Linux users cheer. Ubuntu pre-install option. AMD’s open-source drivers shine. Phoronix tests and user reports on X highlight smooth ROCm support for AI. One AMD engineer swapped their M4 MacBook Pro for a Framework 13 running Gentoo: “don’t need my M4 128GB MacBook pro any more. Runs Gentoo out the box, can build all of ROCm locally” (X post by @AnushElangovan). Framework shared power measurements from a Linux user on their Ryzen AI 5 340 (X post by @FrameworkPuter).
Apple’s MacBook Pro looms large. M5 Pro claims 22 hours video playback. Framework’s prior Intel push hit 20 hours Netflix on a 74Wh pack, per Digital Trends. AMD version doesn’t match. PCWorld’s April 21 take: steep price for modularity, but Strix Point NPUs excel in AI (PCWorld). Laptop Mag rounds up reviews: power at a hefty price (Laptop Mag).
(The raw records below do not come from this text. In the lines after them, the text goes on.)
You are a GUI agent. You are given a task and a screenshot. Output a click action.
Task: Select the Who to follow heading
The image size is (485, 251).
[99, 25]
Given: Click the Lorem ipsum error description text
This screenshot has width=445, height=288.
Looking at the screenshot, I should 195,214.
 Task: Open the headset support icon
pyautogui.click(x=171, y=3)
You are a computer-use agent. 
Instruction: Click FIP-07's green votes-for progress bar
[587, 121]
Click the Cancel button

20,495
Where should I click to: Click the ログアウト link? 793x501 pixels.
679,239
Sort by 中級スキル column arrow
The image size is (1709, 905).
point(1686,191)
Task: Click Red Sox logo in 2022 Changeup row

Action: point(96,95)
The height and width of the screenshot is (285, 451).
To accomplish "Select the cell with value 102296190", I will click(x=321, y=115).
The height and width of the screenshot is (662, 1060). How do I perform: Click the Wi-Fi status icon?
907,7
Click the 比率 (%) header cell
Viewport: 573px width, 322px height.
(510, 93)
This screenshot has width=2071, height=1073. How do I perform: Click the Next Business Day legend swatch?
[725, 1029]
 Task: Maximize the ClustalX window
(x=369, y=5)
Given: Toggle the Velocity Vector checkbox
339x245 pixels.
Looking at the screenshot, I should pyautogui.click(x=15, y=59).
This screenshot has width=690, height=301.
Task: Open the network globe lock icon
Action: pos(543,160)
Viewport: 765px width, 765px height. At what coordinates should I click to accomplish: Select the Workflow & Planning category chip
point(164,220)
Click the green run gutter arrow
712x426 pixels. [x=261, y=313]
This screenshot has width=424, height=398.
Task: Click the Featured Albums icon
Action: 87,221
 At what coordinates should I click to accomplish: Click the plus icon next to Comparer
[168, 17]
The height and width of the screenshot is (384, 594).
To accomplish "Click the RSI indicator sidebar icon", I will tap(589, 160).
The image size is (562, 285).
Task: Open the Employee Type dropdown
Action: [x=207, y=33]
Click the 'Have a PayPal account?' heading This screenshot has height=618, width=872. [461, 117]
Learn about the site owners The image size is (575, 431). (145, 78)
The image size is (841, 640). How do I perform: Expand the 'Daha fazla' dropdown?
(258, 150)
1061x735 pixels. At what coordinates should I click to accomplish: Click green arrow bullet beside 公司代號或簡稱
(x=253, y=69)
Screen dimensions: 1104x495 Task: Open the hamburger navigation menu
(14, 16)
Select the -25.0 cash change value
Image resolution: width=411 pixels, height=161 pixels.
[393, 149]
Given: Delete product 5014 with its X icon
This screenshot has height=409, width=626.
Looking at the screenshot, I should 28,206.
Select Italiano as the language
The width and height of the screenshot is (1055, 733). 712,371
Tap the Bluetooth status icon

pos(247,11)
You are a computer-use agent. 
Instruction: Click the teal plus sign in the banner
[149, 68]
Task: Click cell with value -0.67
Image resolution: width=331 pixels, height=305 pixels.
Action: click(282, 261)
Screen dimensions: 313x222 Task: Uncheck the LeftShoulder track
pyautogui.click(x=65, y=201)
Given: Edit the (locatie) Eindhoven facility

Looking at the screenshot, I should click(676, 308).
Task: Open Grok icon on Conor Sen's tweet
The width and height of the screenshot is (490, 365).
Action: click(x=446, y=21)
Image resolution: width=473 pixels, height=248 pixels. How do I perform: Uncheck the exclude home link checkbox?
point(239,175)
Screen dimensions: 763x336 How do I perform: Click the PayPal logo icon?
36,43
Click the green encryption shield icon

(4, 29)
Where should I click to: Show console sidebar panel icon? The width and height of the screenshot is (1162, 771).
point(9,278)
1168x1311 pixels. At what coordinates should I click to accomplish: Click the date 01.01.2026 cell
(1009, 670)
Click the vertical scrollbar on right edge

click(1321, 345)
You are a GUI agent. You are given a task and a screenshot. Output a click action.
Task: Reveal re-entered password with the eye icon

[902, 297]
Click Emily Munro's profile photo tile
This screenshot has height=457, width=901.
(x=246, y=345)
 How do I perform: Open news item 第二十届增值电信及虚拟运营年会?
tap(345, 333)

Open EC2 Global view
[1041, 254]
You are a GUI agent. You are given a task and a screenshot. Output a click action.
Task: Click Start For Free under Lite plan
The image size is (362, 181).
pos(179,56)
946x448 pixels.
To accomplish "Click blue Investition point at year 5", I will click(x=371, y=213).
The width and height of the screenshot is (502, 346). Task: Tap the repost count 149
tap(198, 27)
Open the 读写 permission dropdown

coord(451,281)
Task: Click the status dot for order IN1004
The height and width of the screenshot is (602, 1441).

TechRadar tested a DIY Ryzen AI 9 HX 370 for field work. “The AMD Ryzen AI 300 series CPU, coupled with the AI 9 HX 370 GPU, are both surprisingly powerful for such a compact machine, enabling you to edit reasonably sized projects in Premiere Pro or DaVinci Resolve without too much issue” (TechRadar). Gaming? Radeon 890M runs Cyberpunk at low settings.
Prices climb fast. Base pre-built: $1,099. Mid-tier Ryzen AI 7 350: $1,529 DIY, $1,349 pre-built per PCWorld. Top HX 370 hits $2,099 pre-built. Competitors like Dell XPS or Lenovo Yoga offer similar power, locked internals. Framework bets on longevity. User Michael Swengel on X: “The Framework Laptop 13… is easily the BEST laptop I’ve ever used. Period.” Keyboard beats MacBook Pro. Repair peace of mind (X post).
Framework announced via X in February: “new AMD Ryzen AI 300 Series processors, Wi-Fi 7, a revamped thermal system, a next-generation keyboard” (X post by @FrameworkPuter). AMD echoed: modular fit for prior chassis (X post by @AMDRyzen).
So where does it win? Devs needing upgrades. Linux faithful. AI tinkerers. Battery-focused road warriors? Look elsewhere. Framework proves modularity scales. Six years in, it’s no gimmick. Sales data lags public, but preorder buzz and review scores—Verge’s 9/10—signal demand. Apple owns premium. Framework carves repairable niche.